Problem to solve
Please restate word for word all lines from the one containing "Given: Clear the" to the final line of the entries, and include no pictures.

:::

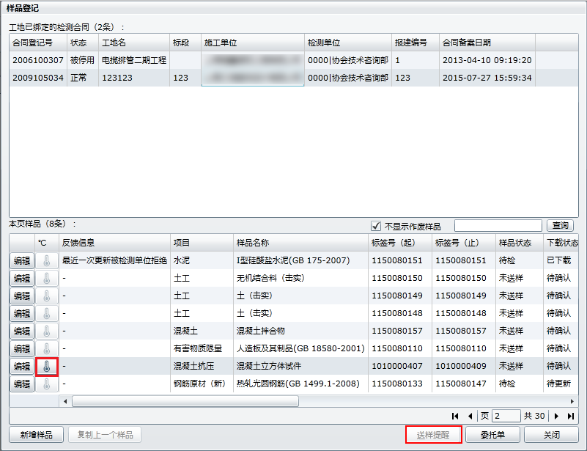587x451 pixels.
Task: Go to first page of samples
Action: pos(456,417)
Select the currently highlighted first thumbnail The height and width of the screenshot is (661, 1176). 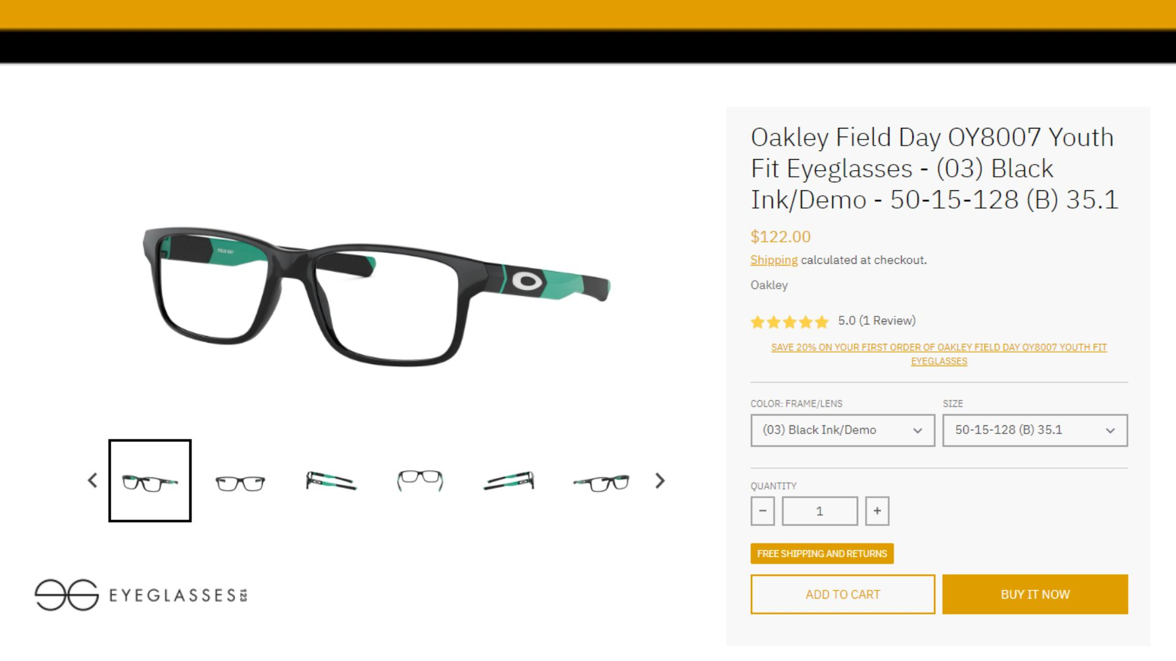150,480
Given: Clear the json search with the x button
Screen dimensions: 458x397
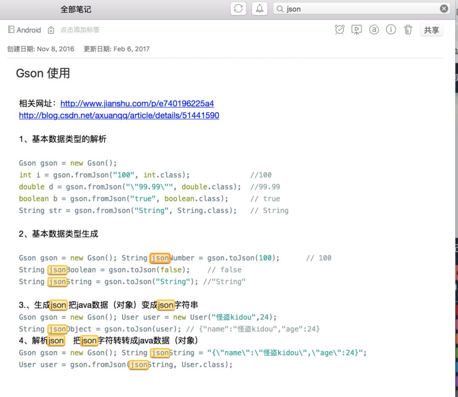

:::

Exercise solution
Given: Clear the json search with the x button
Screen dimensions: 458x397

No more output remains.